NGL co-founder Joan Figueiredo said in a statement Tuesday that the company had cooperated with the FTC’s investigation for nearly two years and saw the resolution as “an opportunity to leave NGL better than ever.”
“While we believe many of the assertions made about the youth of our user base are factually incorrect, we hope that the agreed-upon age limits and other steps will provide guidance to other companies in our industry going forward and lead to improved policies overall,” Figueiredo said.
NGL has exploded in popularity, with over 200 million users. Just one year after its launch in 2021, it was briefly the most downloaded product on Apple’s App Store. The platform is advertised as a place where users can anonymously answer questions from friends and social media contacts and play games such as “Never Have I Ever.”
But it’s one of several anonymous messaging services that are popular among young people, and child safety advocates are concerned that the companies aren’t taking adequate steps to prevent cyberbullying and other harmful behavior on their products.
In October, child safety group Fair Play and parent activist Christine Bride filed a complaint with the FTC seeking an investigation into allegations that the app’s parent company, NGL Labs, used unfair and deceptive trade practices to illegally market to children.
Bride’s 16-year-old son, Carson, committed suicide in 2020 after being cyberbullied on two anonymous messaging services, Yolo and LMK. Bride said the last time Carson searched his phone was when he was trying to find a way to track down people who were anonymously harassing him online.
“We are deeply concerned to learn that a new anonymous app, NGL, has come onto the market and has found a way to further profit from this dangerous product by charging vulnerable young people for providing them with useless hints about who is messaging them,” Blythe said in a statement last year.
The department added that it had “received invaluable assistance” on the matter from fair play and social media reform advocate Christine Blyde.
Haley Hinkle, policy counsel at Fair Play, said Tuesday that the FTC’s action “demonstrates once again that tech companies have a duty to children and young people.”
As part of the agreement, NGL will be required to block access to the app if users indicate they are under 18 and delete any data it obtains from young children unless parental approval is obtained. The company will also be barred from misrepresenting its cyberbullying filtering capabilities or who is sending messages on the app.

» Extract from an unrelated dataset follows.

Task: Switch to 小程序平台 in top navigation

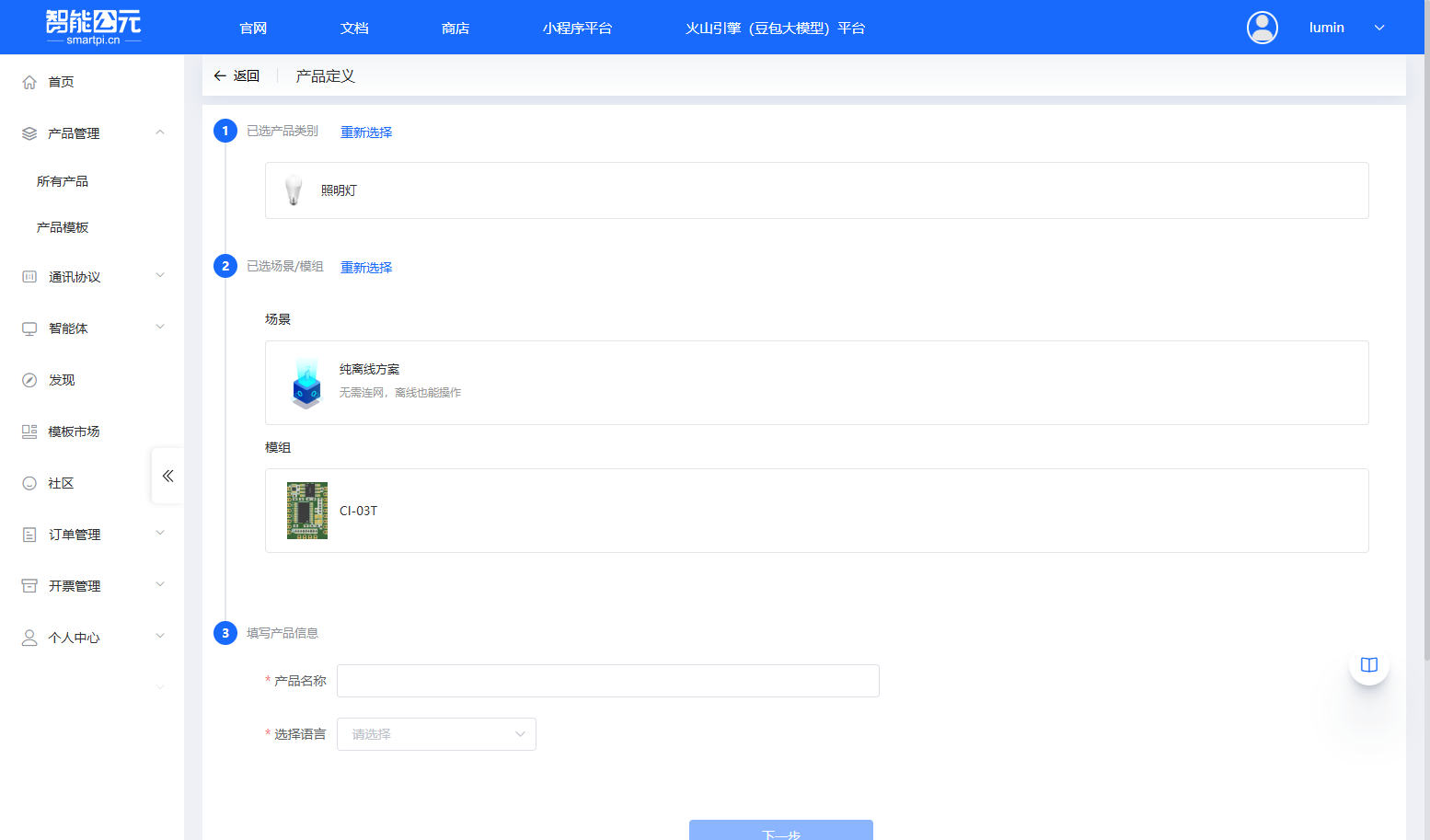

While the settlement is limited to one company, it represents one of the FTC’s strongest actions under the Khan decision to better protect children online.
The FTC approved the settlement unanimously, 5-0, with the FTC’s two new Republican commissioners joining Khan and other Democrats in a vote that symbolizes bipartisan concern in Washington about children’s online safety.
Republican Party Chairwoman Melissa Holyoak said in a statement that NGL “engaged in a truly despicable practice of teasing pre-teens and teenagers into paying memberships.” Holyoak accused NGL of luring young users with messages purportedly posted by friends that included phrases like “Are you straight?” and “I know what you did.”
Andrew Ferguson, another Republican on the department, said he “unconditionally” supports the agreement, calling it a “novel” approach to the department’s enforcement of children’s online safety, but said he doesn’t believe federal law “provides a blanket ban on the marketing of any anonymous messaging apps to teenagers.”
Last year, authorities reached a record $520 million settlement with Epic Games, maker of the popular video game series “Fortnite,” over charges that the company violated children’s data privacy laws and tricked players into making purchases they didn’t want, but the settlement stopped short of banning marketing to people under the age of 18.
The FTC separately proposed a comprehensive plan to ban Facebook and Instagram’s parent company, Meta, from monetizing the data of children and young people under the age of 18, but the plan has yet to be implemented pending a series of lawsuits from the tech giant. The FTC proposed the restrictions as an update to its historic $5 billion privacy settlement with the company.
The FTC is also considering expanding enforcement of the landmark Children’s Online Privacy Protection Act, with proposed rulemaking requiring platforms to turn off targeted advertising to children under the age of 13 by default.